Another . . . habit is, by the continued application of lime, to artificially produce a light-colored hair ... or ... to stain it a deep red .... The light color is .... produced by plastering the hair once or twice a week with a thick coating, well rubbed and combed in, of lime burnt from the coral-rock. This is allowed to remain during the day, but is washed out in the evening .... The

men present the appearance of... sunburnt barristers .... When these white heads are set off with bright-colored flowers and leaves, the effect, contrasting with the dark skin, is most striking ....

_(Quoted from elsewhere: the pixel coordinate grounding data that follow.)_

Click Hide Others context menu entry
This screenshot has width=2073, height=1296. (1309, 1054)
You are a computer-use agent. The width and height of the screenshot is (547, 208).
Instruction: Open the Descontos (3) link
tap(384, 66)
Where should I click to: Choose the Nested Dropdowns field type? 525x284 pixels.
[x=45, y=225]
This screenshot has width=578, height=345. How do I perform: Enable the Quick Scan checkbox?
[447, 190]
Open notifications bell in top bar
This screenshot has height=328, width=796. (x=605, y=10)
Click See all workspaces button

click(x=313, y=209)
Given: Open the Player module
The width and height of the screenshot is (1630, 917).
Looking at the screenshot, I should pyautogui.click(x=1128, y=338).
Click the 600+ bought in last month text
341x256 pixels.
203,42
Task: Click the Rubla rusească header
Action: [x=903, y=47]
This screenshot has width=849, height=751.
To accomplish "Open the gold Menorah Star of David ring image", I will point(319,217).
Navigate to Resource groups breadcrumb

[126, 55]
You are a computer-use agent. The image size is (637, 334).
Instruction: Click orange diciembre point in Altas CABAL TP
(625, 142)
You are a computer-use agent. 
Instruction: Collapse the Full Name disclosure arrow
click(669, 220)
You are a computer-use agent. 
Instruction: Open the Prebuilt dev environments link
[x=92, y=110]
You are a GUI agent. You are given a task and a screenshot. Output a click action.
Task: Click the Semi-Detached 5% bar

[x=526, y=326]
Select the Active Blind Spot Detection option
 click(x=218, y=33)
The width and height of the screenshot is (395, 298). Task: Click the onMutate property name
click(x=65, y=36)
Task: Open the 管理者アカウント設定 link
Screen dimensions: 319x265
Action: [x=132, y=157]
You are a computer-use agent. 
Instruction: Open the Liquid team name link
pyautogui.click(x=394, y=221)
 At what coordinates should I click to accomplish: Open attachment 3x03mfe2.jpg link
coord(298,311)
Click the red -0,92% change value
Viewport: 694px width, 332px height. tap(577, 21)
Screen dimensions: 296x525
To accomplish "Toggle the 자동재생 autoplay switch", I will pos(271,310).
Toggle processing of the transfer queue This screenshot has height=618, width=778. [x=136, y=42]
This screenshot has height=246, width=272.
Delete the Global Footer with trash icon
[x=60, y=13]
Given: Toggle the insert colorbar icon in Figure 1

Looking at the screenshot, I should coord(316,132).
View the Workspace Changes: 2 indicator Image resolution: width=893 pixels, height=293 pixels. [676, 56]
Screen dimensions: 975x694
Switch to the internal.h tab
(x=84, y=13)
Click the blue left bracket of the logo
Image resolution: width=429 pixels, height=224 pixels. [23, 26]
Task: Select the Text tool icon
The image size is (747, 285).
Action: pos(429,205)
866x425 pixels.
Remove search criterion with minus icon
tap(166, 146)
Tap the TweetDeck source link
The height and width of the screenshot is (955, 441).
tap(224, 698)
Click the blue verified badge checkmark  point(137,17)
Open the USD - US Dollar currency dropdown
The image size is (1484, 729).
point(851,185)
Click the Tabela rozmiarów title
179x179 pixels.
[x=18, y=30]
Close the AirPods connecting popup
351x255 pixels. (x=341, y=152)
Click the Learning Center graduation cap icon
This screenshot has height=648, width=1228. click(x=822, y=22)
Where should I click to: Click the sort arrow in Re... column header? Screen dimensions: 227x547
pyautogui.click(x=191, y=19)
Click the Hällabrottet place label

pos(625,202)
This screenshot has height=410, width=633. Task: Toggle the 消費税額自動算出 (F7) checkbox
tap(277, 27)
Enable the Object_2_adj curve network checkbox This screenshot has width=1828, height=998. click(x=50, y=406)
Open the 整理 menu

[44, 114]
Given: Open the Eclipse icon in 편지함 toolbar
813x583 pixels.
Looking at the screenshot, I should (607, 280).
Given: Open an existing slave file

It would be impossible to describe the innumerable different methods of wearing the hair adopted in Samoa. One man will grow his hair for a year or two, keeping the sides and back closely clipped, whilst the hair on the crown is permitted to grow up . . . in the form of a great mushroom, about eighteen inches above the scalp, and which from being liberally treated with lime becomes quite blonde in color [above] . . . a parterre of quite dark and ordinary hair. In old times it was only certain chosen individuals who were allowed to wear their hair like that, and when it became long enough it was cut and made into the . . . fighting headdress worn by the chief warriors. 2

By the phrase "old times," Churchward refers to precontact times, when he presumes there were more rules for hairdos and less riotous variety of coiffure. In Samoa, significant contact with the outside world and missionization began together around 1830.3 Depictions of hair styles from this earlier period, especially those of young women's styles, do evince a greater regularity. Thus the Reverend John B. Stair, who resided in Samoa from 1838 to 1845, notes that while "Females had seven different styles of dressing their hair," the tutagita "was a style restricted to young females during their virginity." 4 Missionary John Williams, who was in Samoa during the early 1830s, describes the tutagita style as consisting of a shaved pate ornamented by a tuft hanging down over the left temple, from which a long tail was left to dangle down the cheek. 5 These curious tufts and tails were commonly bleached with lime to a light reddish-brown.6

As Samoa became Christian, long hair for girls came to be thought extraordinarily pretty. Laulii Willis, a Samoan girl born in 1865, married an English

man and moved to England where she wrote her memoirs, The Story of aul: A Daughter of Samoa. Laulii tells us that prior to her marriage, when another Englishman violently and persistently pursued her, a Samoan gossip attributed it to her long hair. Today in Samoa, when a girl cuts her heavy long hair, others will remark she is wasting her beauty.7 Yet girls' hair in Christian Samoa was, until recently, normally hidden in a bun.

In what follows I have two projects that are interwoven and interdependent: to investigate the significance of this rearrangement--from shaved pates and hanging locks to long hair neatly bound--and to further anthropological discourse on the convoluted topic of hair. Initially, the ideas that have arisen in the context of anthropological controversy will be used to decipher the historical reconfiguration of Samoan girls' hair. Finally, the Samoan data on hair,

allied with other ethnographic data on hair and body symbols generally, will be used to reflect on the anthropological debate.